Induction Proof for Sequences

Question

Given a sequence $s_k=s_{k-1}+6k$, where $s_0=7$.

Question: First, find the closed formula for the $n$-th component of this sequence by hand and then prove that your formula is correct

My attempt: I found the first couple of terms of the sequence to be $s_0=7$, $s_1=13$, $s_2=25$, $s_3=43$, $s_4=67$ and $s_5=97$.

I found the formula for the $n$-th term to be $s_n=3n^2+3n+7$.

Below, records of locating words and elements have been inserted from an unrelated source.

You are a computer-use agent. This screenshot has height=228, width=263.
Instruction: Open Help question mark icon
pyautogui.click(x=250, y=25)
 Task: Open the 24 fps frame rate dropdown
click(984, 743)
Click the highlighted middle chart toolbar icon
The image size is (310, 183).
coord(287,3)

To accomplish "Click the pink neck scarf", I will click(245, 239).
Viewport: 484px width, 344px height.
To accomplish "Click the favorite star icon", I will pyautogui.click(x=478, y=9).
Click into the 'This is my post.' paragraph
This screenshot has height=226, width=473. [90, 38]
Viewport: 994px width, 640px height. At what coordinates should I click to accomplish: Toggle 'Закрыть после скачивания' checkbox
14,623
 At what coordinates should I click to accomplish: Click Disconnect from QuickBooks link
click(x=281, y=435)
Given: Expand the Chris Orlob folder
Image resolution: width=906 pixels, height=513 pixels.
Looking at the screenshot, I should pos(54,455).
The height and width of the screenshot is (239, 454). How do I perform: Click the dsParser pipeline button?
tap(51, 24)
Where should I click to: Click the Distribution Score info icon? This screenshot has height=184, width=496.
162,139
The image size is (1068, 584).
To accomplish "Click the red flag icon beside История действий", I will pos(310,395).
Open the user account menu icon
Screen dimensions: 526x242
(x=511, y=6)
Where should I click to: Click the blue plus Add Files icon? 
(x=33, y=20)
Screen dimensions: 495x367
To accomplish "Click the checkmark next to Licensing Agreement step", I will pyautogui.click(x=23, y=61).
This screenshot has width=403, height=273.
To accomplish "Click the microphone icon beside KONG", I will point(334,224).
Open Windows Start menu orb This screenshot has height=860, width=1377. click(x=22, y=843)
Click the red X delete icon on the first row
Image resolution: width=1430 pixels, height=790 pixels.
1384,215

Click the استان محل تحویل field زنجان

Proof: Base case $s_0=7$ therefore $7=3\cdot(0)^2+3\cdot(0)+7$ so the formula works for the $s_0$ element.

I'm not sure how to proceed from here but I believe the proof should be a proof by Strong Induction. Any help will be greatly appreciated.

Answer 1

It seems to me that induction is not needed here. Fix $k\in\Bbb N.$ A direct computation shows that $s_k-s_{k-1}=6k$ and $s_0=7.$ However, there is another problem: both induction, and my method show that if $s_k=3k^2+3k+7$, then $s_{k}=s_{k-1}+6k$. In fact, whe should prove the converse: if $s_{k}=s_{k-1}+6k$ and $s_0=7$, then $s_k=3k^2+3k+7$. I will look for some reasoning going in this direction.

Let $s_0=7$ and $s_{k}=s_{k-1}+6k.$ Define $t_k=s_k-3k^2-3k-7.$ Then $t_0=0$. It is easy to prove (by direct computation) that $t_k=t_{k-1}$, so $(t_k)$ is a constant (in fact, zero) sequence. Then $s_k=3k^2+3k+7.$

Answer 2

You just apply the recurrence to your induction hypothesis.

If $s_n=3n^2+3n+7 $, then, since $s_k=s_{k-1}+6k $,

$\begin{array}\\ s_{n+1} &=s_n+6(n+1)\\ &=3n^2+3n+7+6(n+1)\\ &=3n^2+9n+13\\ \end{array} $

If your hypothesis is true, then

$\begin{array}\\ s_{n+1} &=3(n+1)^2+3(n+1)+7\\ &=3(n^2+2n+1)+3(n+1)+7\\ &=3n^2+6n+3+3n+3+7\\ &=3n^2+9n+13\\ \end{array} $

This matches the result from the induction step, so the induction hypothesis is proved.

Answer 3

FYI, here is a way to determine what the closed formula is without having to determine it by hand. This is an extension of the answer given by szw1710. The given sequence is

$$s_k=s_{k-1}+6k \tag{1}\label{eq1}$$

Summing both sides of \eqref{eq1} from $1$ to $n$ gives that

$\sum_{k=1}^{n}s_k = \sum_{k=1}^{n}s_{k-1} + \sum_{k=1}^{n}6k$

$\sum_{k=1}^{n-1}s_k + s_n = s_0 + \sum_{k=1}^{n-1}s_{k} + 6\frac{n(n+1)}{2}$

$s_n = 7 + 3n(n+1) = 3n^2 + 3n + 7$

As you can see, this technique can easily be used in any cases where you have $s_k = s_{k-1} + f(k)$ and the sum of $f(k)$ up to $k = n$ can be fairly easily determined.

More generally, your question is a fairly simple example of Linear Recurrence Relations with Constant Coefficients. You can use a certain technique of a characteristic equation, as described in that link, to directly determine the solution of even considerably more complicated such equations.